Identification of non-small cell lung cancer with chronic obstructive pulmonary disease using clinical symptoms and routine examination: a retrospective study

Front Oncol. 2023 Jul 28:13:1158948. doi: 10.3389/fonc.2023.1158948. eCollection 2023.

Abstract

Background: Patients with non-small cell lung cancer (NSCLC) and patients with NSCLC combined with chronic obstructive pulmonary disease (COPD) have similar physiological conditions in early stages, and the latter have shorter survival times and higher mortality rates. The purpose of this study was to develop and compare machine learning models to identify future diagnoses of COPD combined with NSCLC patients based on the patient's disease and routine clinical data.

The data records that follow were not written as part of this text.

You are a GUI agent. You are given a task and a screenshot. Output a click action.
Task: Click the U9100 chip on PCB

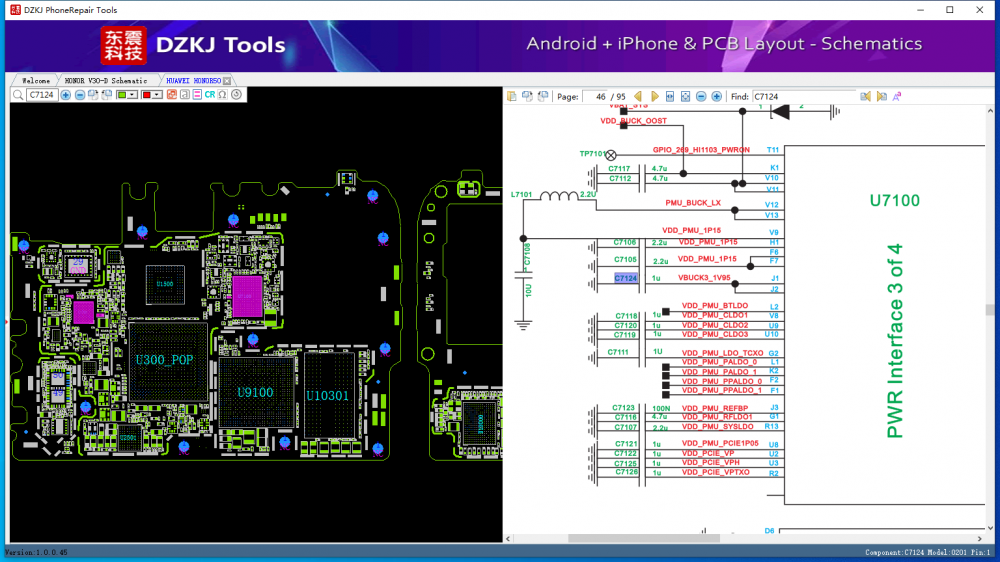pos(255,393)
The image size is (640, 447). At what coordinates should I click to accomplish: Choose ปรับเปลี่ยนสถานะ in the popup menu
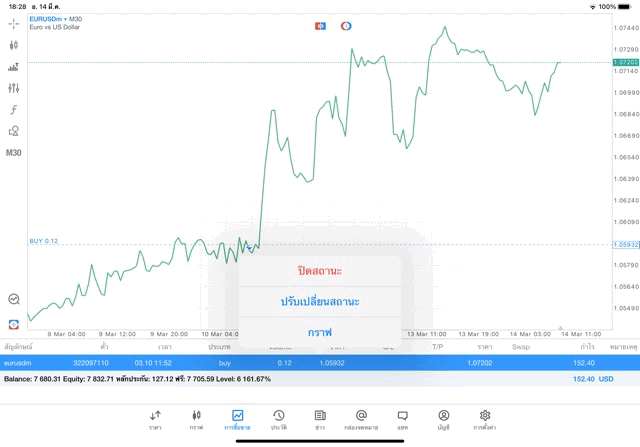coord(320,302)
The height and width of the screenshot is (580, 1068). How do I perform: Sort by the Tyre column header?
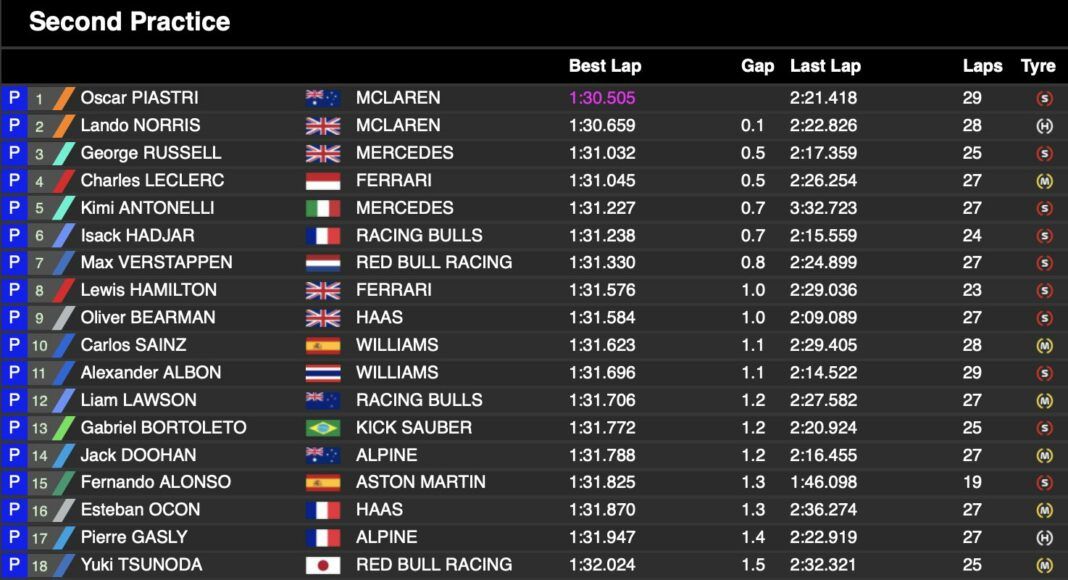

Methods: Data were obtained from 237 patients with COPD combined with NSCLC as well as NSCLC admitted to Ningxia Hui Autonomous Region People's Hospital from October 2013 to July 2022. Six machine learning algorithms (K-nearest neighbor, logistic regression, eXtreme gradient boosting, support vector machine, naïve Bayes, and artificial neural network) were used to develop prediction models for NSCLC combined with COPD. Sensitivity, specificity, positive predictive value, negative predictive value, accuracy, F1 score, Mathews correlation coefficient (MCC), Kappa, area under the receiver operating characteristic curve (AUROC)and area under the precision-recall curve (AUPRC) were used as performance indicators to evaluate the performance of the models.

Results: 135 patients with NSCLC combined with COPD, 102 patients with NSCLC were included in the study. The results showed that pulmonary function and emphysema were important risk factors and that the support vector machine-based identification model showed optimal performance with accuracy:0.946, recall:0.940, specificity:0.955, precision:0.972, npv:0.920, F1 score:0.954, MCC:0.893, Kappa:0.888, AUROC:0.975, AUPRC:0.987.

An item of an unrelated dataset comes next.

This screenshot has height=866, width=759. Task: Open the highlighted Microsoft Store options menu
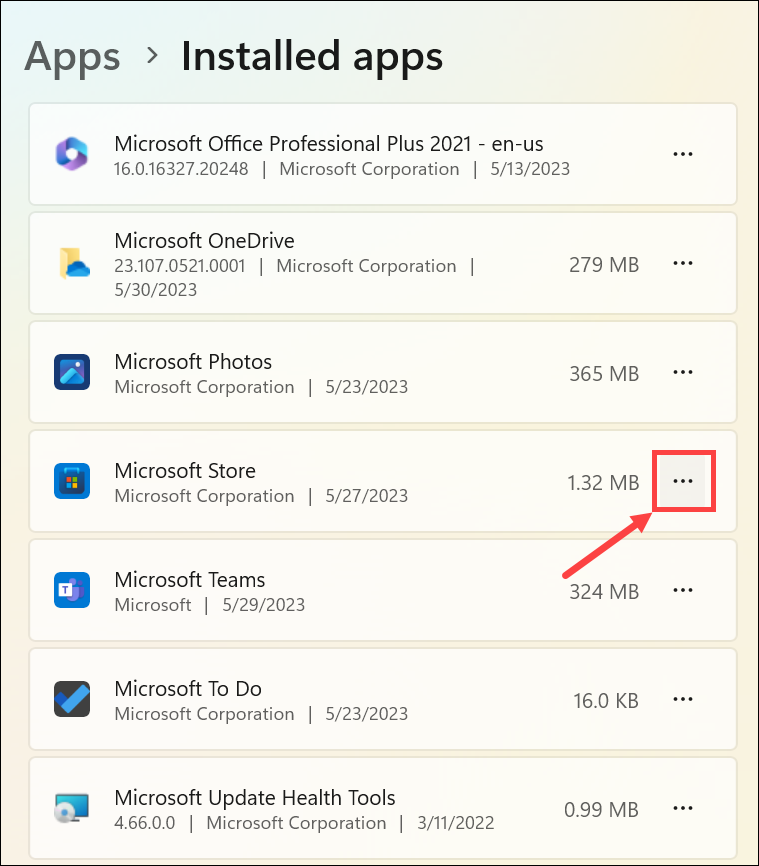tap(683, 482)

Conclusion: The use of machine learning tools combining clinical symptoms and routine examination data features is suitable for identifying the risk of concurrent NSCLC in COPD patients.

Keywords: COPD; NSCLC; detection; emphysema; identification; machine learning; pulmonary function.

Grants and funding

This research was funded by The Natural Science Foundation of Jiangsu Province. China (Grant No. BK20201183); The “innovative and entrepreneurial talent” in Jiangsu Province (JSSCRC2021568); The “distinguished medical expert” in Jiangsu Province(JSTPYXZJ2021006); the National Natural Science Foundation of China(No. 82160017); Natural Science Foundation of Ningxia Hui Autonomous Region (No. 2022AAC03351).